This is the original recording from 1970 or 1971 as heard on the Negativland album “Points.” It features my mother playing accordion and my aunt singing. The voices of my father and a cousin can also be heard. This is part of a college drinking song from Cal Berkeley and you can go here to see more information about this song. I used a Calrad 500c dual crystal microphone for my aunt and a Calrad DM-59HL dynamic microphone for my mother. Separation was about 25 feet with my mother in the kitchen and my aunt in the living room at my house in Martinez, California. The tape recorder was a Sony 560D running at three and three quarters inches per second, which my father recently purchased from White Front on Contra Costa Boulevard in Pleasant Hill, California. There is a little distortion on the side where my aunt is singing which is most likely due to the mike preamp in the recorder being overdriven by the Calrad crystal microphone.
In addition, the Calrad 500c has what I think is a cult following, as it is used as a “dummy” microphone on infomercials and it seems to be somewhat collectible as seen in this link. I bought mine in the late sixties for ten dollars from the now defunct Olson Electronics.
Calrad 500c Dual Crystal
Calrad DM-59 HL Dynamic
Sony TC-560D Instruction Manual
Part 1
Part 2
Here are the original recordings that I made with my mother in the early 1980’s. I used my Superscope C-104 monaural cassette recorder.

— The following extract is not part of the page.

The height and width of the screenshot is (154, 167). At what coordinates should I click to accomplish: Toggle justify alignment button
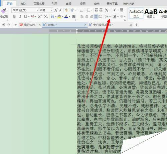tap(96, 17)
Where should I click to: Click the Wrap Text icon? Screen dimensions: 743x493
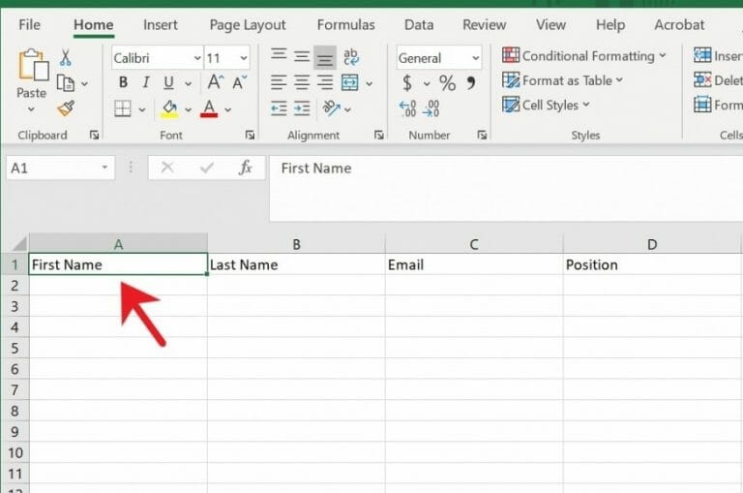coord(350,58)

This recorder has a line input and automatic record level only, so the sound is quite compressed and noisy. Also the room (my bedroom in Martinez, California) didn’t have much to absorb the sound, which accounted for the reverberant sound quality. I think I used Sony F-98 dynamic microphones and an inexpensive older RadioShack mixer with no level meters. I may have had my dbx 161 compressors in line as well and as far as I know there was never a stereo version of these recordings. You can hear how Part 2 was used on the third Negativland release ”A Big 10-8 Place” in the piece called “180-G: A Big 10-8 Place Part Two.”